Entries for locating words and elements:
##########

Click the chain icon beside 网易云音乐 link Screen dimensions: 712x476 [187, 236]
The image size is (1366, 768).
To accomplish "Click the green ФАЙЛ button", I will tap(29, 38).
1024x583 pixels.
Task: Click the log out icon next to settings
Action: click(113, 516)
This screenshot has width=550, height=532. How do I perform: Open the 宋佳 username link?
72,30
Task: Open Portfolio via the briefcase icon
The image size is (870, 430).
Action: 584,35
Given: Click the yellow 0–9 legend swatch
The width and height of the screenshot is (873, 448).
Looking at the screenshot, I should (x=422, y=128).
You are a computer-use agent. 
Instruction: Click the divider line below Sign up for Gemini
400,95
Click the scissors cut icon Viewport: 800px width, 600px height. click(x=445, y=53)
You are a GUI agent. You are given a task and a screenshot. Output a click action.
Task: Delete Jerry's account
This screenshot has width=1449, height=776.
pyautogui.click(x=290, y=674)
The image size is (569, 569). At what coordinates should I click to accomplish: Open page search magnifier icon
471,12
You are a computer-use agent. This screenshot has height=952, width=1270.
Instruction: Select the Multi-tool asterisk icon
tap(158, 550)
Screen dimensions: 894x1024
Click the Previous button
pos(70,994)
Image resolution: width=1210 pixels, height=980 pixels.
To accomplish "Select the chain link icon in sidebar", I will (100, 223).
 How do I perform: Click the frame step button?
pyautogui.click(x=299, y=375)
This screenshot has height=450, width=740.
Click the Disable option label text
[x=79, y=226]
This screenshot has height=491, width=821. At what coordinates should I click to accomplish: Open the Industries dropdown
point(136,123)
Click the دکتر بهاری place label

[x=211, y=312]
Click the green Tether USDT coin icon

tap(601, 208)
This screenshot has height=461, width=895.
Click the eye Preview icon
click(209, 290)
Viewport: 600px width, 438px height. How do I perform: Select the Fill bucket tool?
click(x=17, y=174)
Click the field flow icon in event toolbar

##########

Directions for this task
Copy all of the data above word for word, line by line.

Reply to the exercise
Click the chain icon beside 网易云音乐 link Screen dimensions: 712x476 [187, 236]
The image size is (1366, 768).
To accomplish "Click the green ФАЙЛ button", I will tap(29, 38).
1024x583 pixels.
Task: Click the log out icon next to settings
Action: click(113, 516)
This screenshot has width=550, height=532. How do I perform: Open the 宋佳 username link?
72,30
Task: Open Portfolio via the briefcase icon
The image size is (870, 430).
Action: 584,35
Given: Click the yellow 0–9 legend swatch
The width and height of the screenshot is (873, 448).
Looking at the screenshot, I should (x=422, y=128).
You are a computer-use agent. 
Instruction: Click the divider line below Sign up for Gemini
400,95
Click the scissors cut icon Viewport: 800px width, 600px height. click(x=445, y=53)
You are a GUI agent. You are given a task and a screenshot. Output a click action.
Task: Delete Jerry's account
This screenshot has width=1449, height=776.
pyautogui.click(x=290, y=674)
The image size is (569, 569). At what coordinates should I click to accomplish: Open page search magnifier icon
471,12
You are a computer-use agent. This screenshot has height=952, width=1270.
Instruction: Select the Multi-tool asterisk icon
tap(158, 550)
Screen dimensions: 894x1024
Click the Previous button
pos(70,994)
Image resolution: width=1210 pixels, height=980 pixels.
To accomplish "Select the chain link icon in sidebar", I will (100, 223).
 How do I perform: Click the frame step button?
pyautogui.click(x=299, y=375)
This screenshot has height=450, width=740.
Click the Disable option label text
[x=79, y=226]
This screenshot has height=491, width=821. At what coordinates should I click to accomplish: Open the Industries dropdown
point(136,123)
Click the دکتر بهاری place label

[x=211, y=312]
Click the green Tether USDT coin icon

tap(601, 208)
This screenshot has height=461, width=895.
Click the eye Preview icon
click(209, 290)
Viewport: 600px width, 438px height. How do I perform: Select the Fill bucket tool?
click(x=17, y=174)
Click the field flow icon in event toolbar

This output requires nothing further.